#### What is being asked:
Please write out all the data that follows exactly, without the pictures.

"""

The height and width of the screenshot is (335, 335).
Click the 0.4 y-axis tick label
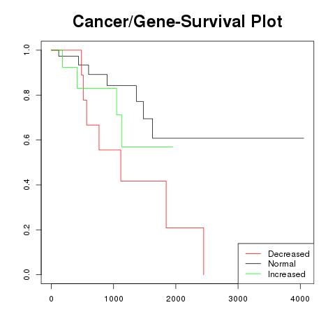(27, 185)
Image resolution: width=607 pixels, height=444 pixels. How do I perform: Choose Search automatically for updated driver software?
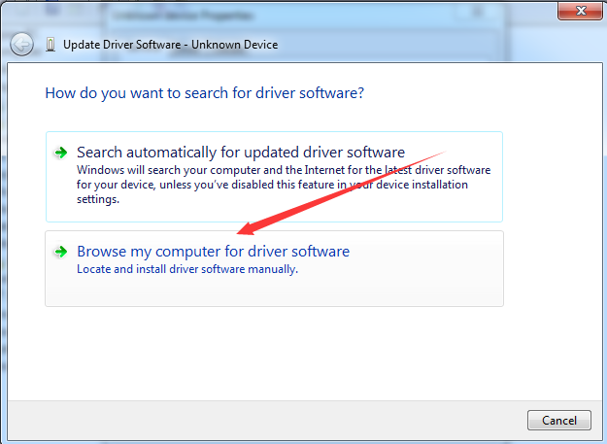[240, 153]
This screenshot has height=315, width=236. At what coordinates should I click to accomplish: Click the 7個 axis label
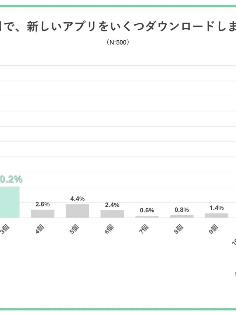coord(145,228)
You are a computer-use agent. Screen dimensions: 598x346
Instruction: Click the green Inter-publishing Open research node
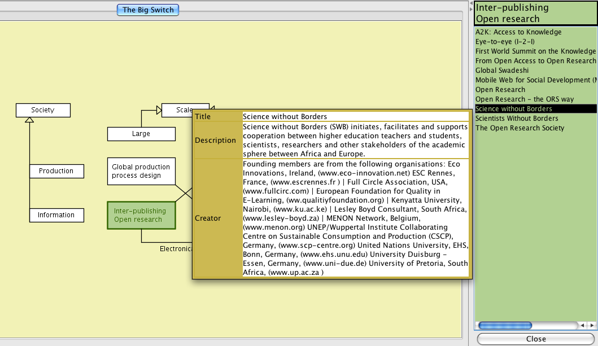[141, 215]
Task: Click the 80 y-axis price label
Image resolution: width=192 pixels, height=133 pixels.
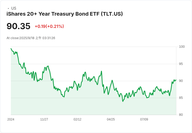Action: click(181, 115)
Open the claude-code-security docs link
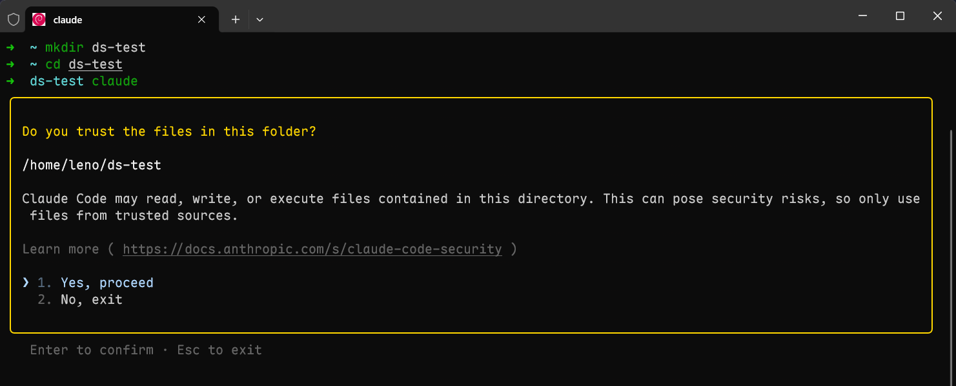Image resolution: width=956 pixels, height=386 pixels. [312, 250]
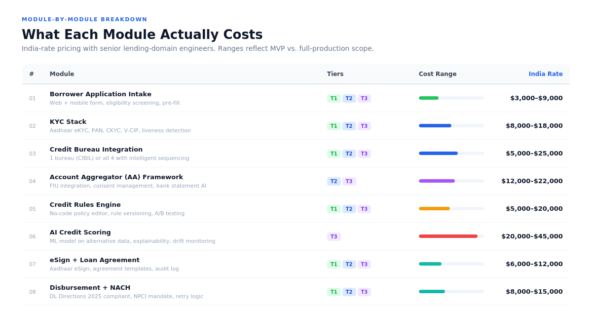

"""

#### Your response:
The height and width of the screenshot is (335, 335).
Click the 0.4 y-axis tick label
(27, 185)
Image resolution: width=607 pixels, height=444 pixels. How do I perform: Choose Search automatically for updated driver software?
[240, 153]
This screenshot has height=315, width=236. At what coordinates should I click to accomplish: Click the 7個 axis label
coord(145,228)
You are a computer-use agent. Screen dimensions: 598x346
Instruction: Click the green Inter-publishing Open research node
[141, 215]
Task: Click the 80 y-axis price label
Image resolution: width=192 pixels, height=133 pixels.
Action: click(181, 115)
Open the claude-code-security docs link
Image resolution: width=956 pixels, height=386 pixels. [312, 250]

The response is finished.